Citing evidence obtained by a consulting firm hired by Henricks' attorneys, the lawsuit contends that AT&T regularly overstates incoming data by 7% to 14%, and in some cases by as much as 300%.
"AT&T's billing system for iPhone and iPad data transactions is like a rigged gas pump that charges for a full gallon when it pumps only nine-tenths of a gallon into your car's tank," the complaint states.
Hendricks' suit also alleges that AT&T bills for data transfers that never took place. During a 10-day stretch, the same consulting firm found that AT&T billed a new iPhone's account for approximately 2.2MB of data transfers, even though the smartphone had had all push notification and location services disabled, no e-mail account configured, and no active apps.
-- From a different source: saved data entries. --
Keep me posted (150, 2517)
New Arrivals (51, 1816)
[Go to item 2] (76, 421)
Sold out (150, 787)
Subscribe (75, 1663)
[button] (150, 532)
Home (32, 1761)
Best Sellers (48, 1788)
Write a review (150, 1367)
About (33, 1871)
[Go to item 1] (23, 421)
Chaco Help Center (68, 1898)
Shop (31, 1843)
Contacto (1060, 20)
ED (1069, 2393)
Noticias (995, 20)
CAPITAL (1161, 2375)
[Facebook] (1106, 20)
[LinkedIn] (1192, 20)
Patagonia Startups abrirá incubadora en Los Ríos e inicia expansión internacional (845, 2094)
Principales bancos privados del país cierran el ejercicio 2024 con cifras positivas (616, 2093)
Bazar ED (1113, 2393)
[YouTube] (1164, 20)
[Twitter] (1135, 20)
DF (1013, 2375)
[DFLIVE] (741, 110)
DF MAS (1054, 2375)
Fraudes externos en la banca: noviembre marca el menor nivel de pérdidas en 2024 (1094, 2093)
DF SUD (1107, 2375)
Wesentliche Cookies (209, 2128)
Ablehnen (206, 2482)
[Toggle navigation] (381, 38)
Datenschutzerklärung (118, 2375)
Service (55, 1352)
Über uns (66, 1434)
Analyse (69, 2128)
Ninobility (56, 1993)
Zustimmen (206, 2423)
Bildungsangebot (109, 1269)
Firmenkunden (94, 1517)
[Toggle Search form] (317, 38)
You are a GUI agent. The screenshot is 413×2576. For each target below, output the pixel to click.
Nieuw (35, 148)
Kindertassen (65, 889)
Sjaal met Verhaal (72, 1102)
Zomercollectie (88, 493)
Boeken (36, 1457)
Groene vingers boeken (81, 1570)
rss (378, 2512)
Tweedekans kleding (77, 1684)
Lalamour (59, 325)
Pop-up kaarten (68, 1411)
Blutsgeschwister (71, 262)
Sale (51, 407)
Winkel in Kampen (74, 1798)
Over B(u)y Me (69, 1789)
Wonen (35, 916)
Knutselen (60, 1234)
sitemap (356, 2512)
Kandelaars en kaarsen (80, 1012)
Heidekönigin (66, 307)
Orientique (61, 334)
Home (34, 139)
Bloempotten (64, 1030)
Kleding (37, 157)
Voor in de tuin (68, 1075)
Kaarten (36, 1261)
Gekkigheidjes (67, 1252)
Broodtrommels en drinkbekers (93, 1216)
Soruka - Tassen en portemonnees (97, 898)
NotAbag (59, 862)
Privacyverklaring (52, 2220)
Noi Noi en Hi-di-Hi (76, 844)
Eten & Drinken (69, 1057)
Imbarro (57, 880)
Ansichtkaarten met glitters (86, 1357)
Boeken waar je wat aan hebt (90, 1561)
"This is like a rigged gas pump charging you when you never even pulled your car into the station," the lawsuit states.
Henricks uses AT&T's $15-per-month data plan, which allows him to consume 200MB of data monthly but requires him to pay an additional $15 for each additional 200MB over the standard allowance.
That plan is one of two -- the other is a $25-per-month deal that allows 2GB of data per month -- that AT&T debuted in June 2010 when it dumped its three-year-old $30 unlimited data plan. AT&T let existing iPhone customers retain the unlimited plan but required new iPhone customers, and all but the earliest 3G iPad owners, to sign up with one of the capped plans.
Hendricks said he was charged a $15 overage fee last fall when his data usage was 223MB, or 11% more than the plan's limit.
"Many of these charges were phantom data transactions that never happened or were never initiated or experienced by Mr. Hendricks," the lawsuit claims. "The remainder of these charges were systematically inflated in terms of the actual amount of data used."